Anche se è stato realizzato in Il giorno dello sciacallo (1973) e Dossier Odessa (1974), i film avrebbero posto un lontano terzo durante la sua carriera. Il palcoscenico e la TV, tuttavia, avrebbero continuato a illustrare il suo status di icona classica. Derek ha portato il suo Amleto in un tour mondiale di successo in Inghilterra, Egitto, Svezia, Australia, Giappone e Cina; in alcuni dei suddetti paesi è stato il primo attore a recitare il ruolo in inglese. Il pubblico televisivo ha apprezzato le sue esibizioni come The BBC Television Shakespeare: Riccardo II (1978) e, naturalmente Amleto (1980).

Dopo aver fatto il suo debutto a Broadway in "The Suicide" nel 1980, Derek ha sofferto di un allarmante periodo di due anni di paura del palcoscenico. Tornò, tuttavia, e fece un giro come parte della Royal Shakespeare Company (1982-1985) con risultati pluripremiati. Durante questo periodo ha vinto il Tony Award di Broadway per il suo Benedick in "Molto rumore per nulla"; ha vinto gli ambiti premi Olivier, Drama League e Helen Hayes per il suo Cyrano de Bergerac; e ha ottenuto lo stesso successo per il suo Prospero in "The Tempest" e Peer Gynt. Nel 1986, ha finalmente fatto il suo debutto nel West End in "Breaking the Code" per il quale ha vinto un altro trofeo Helen Hayes; il gioco è stato poi portato a Broadway.

Per il resto degli anni '80 e '90, ha rivendicato sul palcoscenico personaggi storici come Lord Byron, Edmund Kean e Thomas Becket.
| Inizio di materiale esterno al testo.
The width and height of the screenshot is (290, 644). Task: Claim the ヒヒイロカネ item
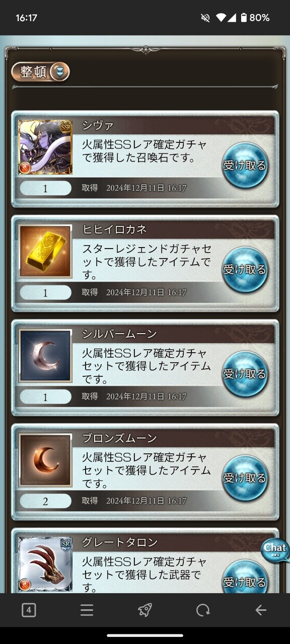tap(245, 270)
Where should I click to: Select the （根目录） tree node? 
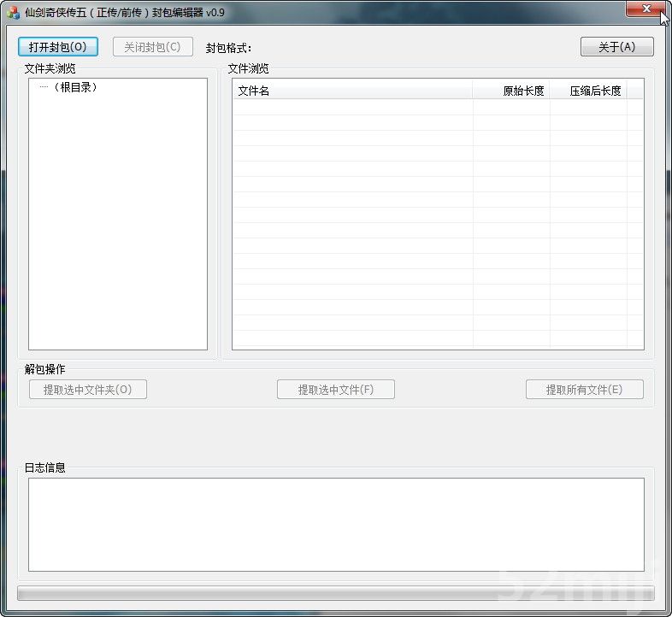pos(75,87)
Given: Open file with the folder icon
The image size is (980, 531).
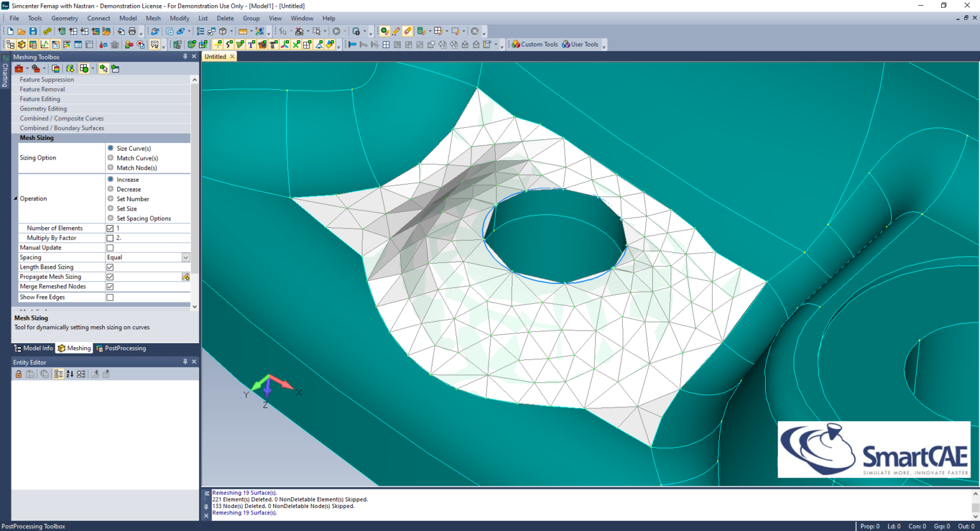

In TV ha trovato un successo clamoroso (e una nomination agli Emmy) come Adolf Hitler in I diari del terzo reich (1982), e alla fine ha portato a casa l'ambito Emmy opposto Anthony Hopkins nel dramma della seconda guerra mondiale Il decimo uomo (1988). Ha vinto un secondo Emmy in un modo improbabile falsificando la sua abilità classica in un episodio di "Frasier" (la sua prima interpretazione da ospite sulla TV americana), in cui interpretava l'attore shakespeariano Jackson Hedley, rozzo e clamorosamente cattivo.

Kenneth Branagh è stato fortemente influenzato dal mentore Jacobi e la loro associazione includerebbe i film di Branagh Enrico V (1989), L’altro delitto (1991), e Hamlet (1996), quest'ultimo nel ruolo di Claudius all'Alano di Branagh. Derek ha anche diretto Branagh nella produzione dell'attore della Renaissance Theatre Company di "Amleto". Negli anni '90 Derek è tornato al Chichester Festival, questa volta come direttore artistico, e ha fatto una bella figura nel ruolo del protagonista di Uncle Vanya (1996).

Le opere più annunciate di recente includono profonde rappresentazioni dell'angosciato pittore titolare in Love Is the Devil (1998), il ruolo di Gracco nel popolare film vincitore dell'Oscar Il gladiatore (2000), e ottime interpretazioni in film come Two Men Went to War (2002), Bye Bye Blackbird (2005), The Riddle (2007), Endgame (2009), Il discorso del re (2010), Jail Caesar (2012), e come il re in Cenerentola (2015). Continuando a incantare sul palco, si è esibito in superbe interpretazioni in "Uncle Vanya" (2000), Friedrich Schiller di "Don Carlos" (2005), _A Voyage 'Round My Father (2006), "Twelfth Night" (2009) e il ruolo principale in "King Lear" (2010). Sul fronte delle serie TV britanniche, ha attirato l'attenzione più recentemente nel ruolo del protagonista di un monaco crociato nella serie misteriosa I misteri dell’abbazia (1994), come Lord Pirrie in Titanic – Nascita di una leggenda (2012), come Alan in Last Tango in Halifax (2012), e come Stuart Bixby in Vicious (2013).

Lui e il suo compagno di vita di tre decenni, Richard Clifford , depositato come partner domestico in Inghilterra nel 2006. Clifford, un raffinato attore classico e produttore a pieno titolo, ha condiviso il tempo al cinema con Jacobi in Little Dorrit (1987), Enrico V (1989), e la versione televisiva di Cyrano de Bergerac (1985).